Вследствие этого я искал, расспрашивал подходящего частного заведения, и выбор мой остановился на прекрасной частной лечебнице, по соседству от нашего дома на Плющихе, на хорошо знакомом мне месте дома покойного М. П. Погодина. Оставалось только перевезти больного из Петербурга в Москву, добившись формального увольнения его из больницы. В Петербурге я обратился за советом к тамошнему старожилу, шурину своему М. П. Боткину, который тотчас же объявил, что состоит попечителем больницы св. Николая и немедля готов исполнить мое желание, хотя не может уяснить себе, с какою целью я задумал перемещение больного, материальные условия жизни которого не оставляют желать ничего лучшего. В этом Боткин предложил мне лично удостовериться тотчас же, переехав с ним в лодке через Неву, на левом берегу которой, прямо против его дома, стоит больница св. Николая. В конторе больницы старший доктор, услыхав о моем желании видеть больного, провел нас в большую, светлую и прекрасную комнату, занимаемую Борисовым. На кровати, стоящей посреди комнаты, я увидал больного в прекрасном сером халате, сидящим с опущенною на руки и понуренною головой. Когда доктор остановился против больного, имея Боткина по правую, а меня по левую руку, Борисов не обратил на нас ни малейшего внимания и что-то бормотал, причем доктор сказал: «Читает наизусть латинские стихи».

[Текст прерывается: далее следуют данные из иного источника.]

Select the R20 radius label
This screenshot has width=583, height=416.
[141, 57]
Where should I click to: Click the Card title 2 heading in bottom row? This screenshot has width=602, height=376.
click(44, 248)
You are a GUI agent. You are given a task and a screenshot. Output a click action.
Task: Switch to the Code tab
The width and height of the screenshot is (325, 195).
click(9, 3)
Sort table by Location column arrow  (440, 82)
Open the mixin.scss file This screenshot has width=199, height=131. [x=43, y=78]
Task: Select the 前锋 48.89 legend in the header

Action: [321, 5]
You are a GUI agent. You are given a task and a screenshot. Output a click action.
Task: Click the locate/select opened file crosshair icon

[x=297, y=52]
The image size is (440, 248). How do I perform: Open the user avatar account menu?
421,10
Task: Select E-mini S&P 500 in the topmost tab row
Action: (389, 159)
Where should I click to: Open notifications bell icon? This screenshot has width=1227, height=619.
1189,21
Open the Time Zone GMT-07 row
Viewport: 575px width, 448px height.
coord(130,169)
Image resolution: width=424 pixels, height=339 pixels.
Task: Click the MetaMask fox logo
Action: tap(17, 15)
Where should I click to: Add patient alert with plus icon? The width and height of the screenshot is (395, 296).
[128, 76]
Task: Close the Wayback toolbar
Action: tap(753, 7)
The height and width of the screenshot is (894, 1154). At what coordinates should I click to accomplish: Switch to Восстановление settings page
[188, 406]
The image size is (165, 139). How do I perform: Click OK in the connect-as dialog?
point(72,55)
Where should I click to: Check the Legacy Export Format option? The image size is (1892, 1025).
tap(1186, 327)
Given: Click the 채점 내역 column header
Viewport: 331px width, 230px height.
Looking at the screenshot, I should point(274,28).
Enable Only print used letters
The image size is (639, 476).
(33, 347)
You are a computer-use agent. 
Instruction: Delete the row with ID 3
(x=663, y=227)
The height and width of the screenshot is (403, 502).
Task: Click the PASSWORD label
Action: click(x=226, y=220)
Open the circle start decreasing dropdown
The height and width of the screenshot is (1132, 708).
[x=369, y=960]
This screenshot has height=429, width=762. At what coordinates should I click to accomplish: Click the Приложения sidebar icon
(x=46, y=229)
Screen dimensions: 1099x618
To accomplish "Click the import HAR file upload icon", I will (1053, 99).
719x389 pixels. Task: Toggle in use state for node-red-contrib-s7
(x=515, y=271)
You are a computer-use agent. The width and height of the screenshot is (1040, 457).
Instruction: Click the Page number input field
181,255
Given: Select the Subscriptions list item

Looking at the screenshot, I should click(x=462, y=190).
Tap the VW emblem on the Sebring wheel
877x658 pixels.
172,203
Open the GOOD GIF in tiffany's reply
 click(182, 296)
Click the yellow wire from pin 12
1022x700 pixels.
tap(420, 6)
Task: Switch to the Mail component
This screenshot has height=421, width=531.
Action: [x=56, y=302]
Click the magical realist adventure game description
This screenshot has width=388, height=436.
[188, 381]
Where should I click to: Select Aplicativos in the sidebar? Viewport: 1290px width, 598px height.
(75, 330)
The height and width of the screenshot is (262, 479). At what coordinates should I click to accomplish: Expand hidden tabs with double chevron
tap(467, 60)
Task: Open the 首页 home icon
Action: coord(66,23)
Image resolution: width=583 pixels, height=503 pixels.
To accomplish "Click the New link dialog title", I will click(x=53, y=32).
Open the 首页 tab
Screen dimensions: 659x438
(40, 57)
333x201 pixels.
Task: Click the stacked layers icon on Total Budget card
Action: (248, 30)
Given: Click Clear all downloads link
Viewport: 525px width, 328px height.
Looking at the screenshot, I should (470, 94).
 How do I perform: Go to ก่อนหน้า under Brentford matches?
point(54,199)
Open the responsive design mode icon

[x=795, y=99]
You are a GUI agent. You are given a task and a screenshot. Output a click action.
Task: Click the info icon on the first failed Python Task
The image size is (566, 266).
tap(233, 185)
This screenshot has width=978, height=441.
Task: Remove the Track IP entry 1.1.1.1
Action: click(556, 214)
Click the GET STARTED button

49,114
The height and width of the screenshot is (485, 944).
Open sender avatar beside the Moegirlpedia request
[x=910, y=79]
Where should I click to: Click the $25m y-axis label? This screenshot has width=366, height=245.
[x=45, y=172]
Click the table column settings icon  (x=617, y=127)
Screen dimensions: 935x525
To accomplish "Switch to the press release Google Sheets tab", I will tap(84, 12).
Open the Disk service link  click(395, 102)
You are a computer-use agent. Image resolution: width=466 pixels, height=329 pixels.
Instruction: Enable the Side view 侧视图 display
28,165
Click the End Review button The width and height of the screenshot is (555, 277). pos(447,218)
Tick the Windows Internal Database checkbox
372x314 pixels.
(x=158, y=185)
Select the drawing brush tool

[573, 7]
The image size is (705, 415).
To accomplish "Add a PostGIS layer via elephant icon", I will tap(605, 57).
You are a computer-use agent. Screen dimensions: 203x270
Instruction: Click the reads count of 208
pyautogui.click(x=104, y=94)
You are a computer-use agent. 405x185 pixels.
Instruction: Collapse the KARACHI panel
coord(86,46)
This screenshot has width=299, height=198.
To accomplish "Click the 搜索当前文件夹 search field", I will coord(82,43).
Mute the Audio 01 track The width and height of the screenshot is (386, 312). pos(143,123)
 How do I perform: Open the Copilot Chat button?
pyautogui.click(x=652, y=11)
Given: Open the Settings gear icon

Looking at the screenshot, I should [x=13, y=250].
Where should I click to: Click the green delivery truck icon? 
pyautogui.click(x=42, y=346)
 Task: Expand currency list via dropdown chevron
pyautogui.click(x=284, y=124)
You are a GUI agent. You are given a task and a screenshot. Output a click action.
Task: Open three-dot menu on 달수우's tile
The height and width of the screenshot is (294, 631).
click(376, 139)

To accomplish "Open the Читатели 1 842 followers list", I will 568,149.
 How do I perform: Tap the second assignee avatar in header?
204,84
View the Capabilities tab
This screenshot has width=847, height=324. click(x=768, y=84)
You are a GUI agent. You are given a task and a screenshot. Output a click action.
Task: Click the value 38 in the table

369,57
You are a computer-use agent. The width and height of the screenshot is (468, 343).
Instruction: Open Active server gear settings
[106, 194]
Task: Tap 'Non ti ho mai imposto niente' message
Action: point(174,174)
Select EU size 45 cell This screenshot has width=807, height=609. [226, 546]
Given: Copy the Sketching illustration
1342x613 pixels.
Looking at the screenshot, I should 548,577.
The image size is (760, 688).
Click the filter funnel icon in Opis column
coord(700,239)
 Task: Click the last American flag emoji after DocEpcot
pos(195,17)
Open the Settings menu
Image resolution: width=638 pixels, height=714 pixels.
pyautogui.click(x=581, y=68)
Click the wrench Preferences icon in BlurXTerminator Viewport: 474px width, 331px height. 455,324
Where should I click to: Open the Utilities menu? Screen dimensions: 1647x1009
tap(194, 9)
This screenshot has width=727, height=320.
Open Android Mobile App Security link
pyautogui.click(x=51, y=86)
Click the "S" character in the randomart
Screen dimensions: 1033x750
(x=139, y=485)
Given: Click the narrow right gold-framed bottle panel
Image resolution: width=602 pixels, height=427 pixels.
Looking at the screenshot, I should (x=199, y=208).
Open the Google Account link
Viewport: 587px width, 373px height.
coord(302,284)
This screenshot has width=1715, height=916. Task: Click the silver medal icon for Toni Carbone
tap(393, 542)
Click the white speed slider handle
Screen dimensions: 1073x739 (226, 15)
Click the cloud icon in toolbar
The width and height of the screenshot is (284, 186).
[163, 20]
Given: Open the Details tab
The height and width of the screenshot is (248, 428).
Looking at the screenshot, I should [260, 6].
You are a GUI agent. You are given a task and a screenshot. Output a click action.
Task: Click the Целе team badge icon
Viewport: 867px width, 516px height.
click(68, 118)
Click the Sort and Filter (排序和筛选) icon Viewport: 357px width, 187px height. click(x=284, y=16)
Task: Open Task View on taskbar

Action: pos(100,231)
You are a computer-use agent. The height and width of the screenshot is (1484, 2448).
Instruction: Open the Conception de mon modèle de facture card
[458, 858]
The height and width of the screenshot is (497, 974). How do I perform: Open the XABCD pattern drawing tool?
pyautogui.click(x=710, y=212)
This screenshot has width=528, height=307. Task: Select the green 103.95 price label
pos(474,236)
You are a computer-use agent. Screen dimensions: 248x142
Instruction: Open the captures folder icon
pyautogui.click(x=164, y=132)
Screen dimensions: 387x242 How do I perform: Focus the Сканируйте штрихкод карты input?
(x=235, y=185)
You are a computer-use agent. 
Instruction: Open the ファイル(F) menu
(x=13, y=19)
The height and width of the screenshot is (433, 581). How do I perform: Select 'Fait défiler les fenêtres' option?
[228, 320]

— Петр Иванович, — сказал доктор, — посмотрите, кто к вам пришел.
При этих словах больной повернул голову налево и, узнав Боткина, слегка улыбнулся и снова понурил голову.
— Петр Иванович, да вы посмотрите направо, — сказал доктор.
Больной поднял голову, и глаза его вспыхнули огнем восторга.
— Дядя Афоня! — крикнул он. Но это был один момент: луч восторга, засиявший в глазах его, видимо, погасал, и, понуря голову, он снова сел на прежнее место, с которого было порывисто вскочил.
Убедившись в превосходном уходе за моим больным, я отказался от мысли перевозить его в Москву.
В январе 1886 года Киндлер приехал нас поздравить с Новым годом в качестве уже окружного инспектора, а когда в начале марта мы собрались в деревню, то услыхали, что он захворал, как оказалось впоследствии, черною оспой, от которой и умер в полном расцвете сил.
Только на днях из несомненного источника я услыхал подробности его смерти. Узнавши, что заболел черною оспой, он перерезал себе горло бритвой; но в госпитале, куда его отправили, черная оспа прошла, а между тем он умер от нанесенной себе раны. Психический мотив этого поступка остался для меня тайной.
В декабре 1887 г. я ездил в Петербург по весьма неприятной тяжбе, свалившейся на меня, как снег на голову, как бы в подтверждение французской пословицы: «qui terre a, guerre а»[254].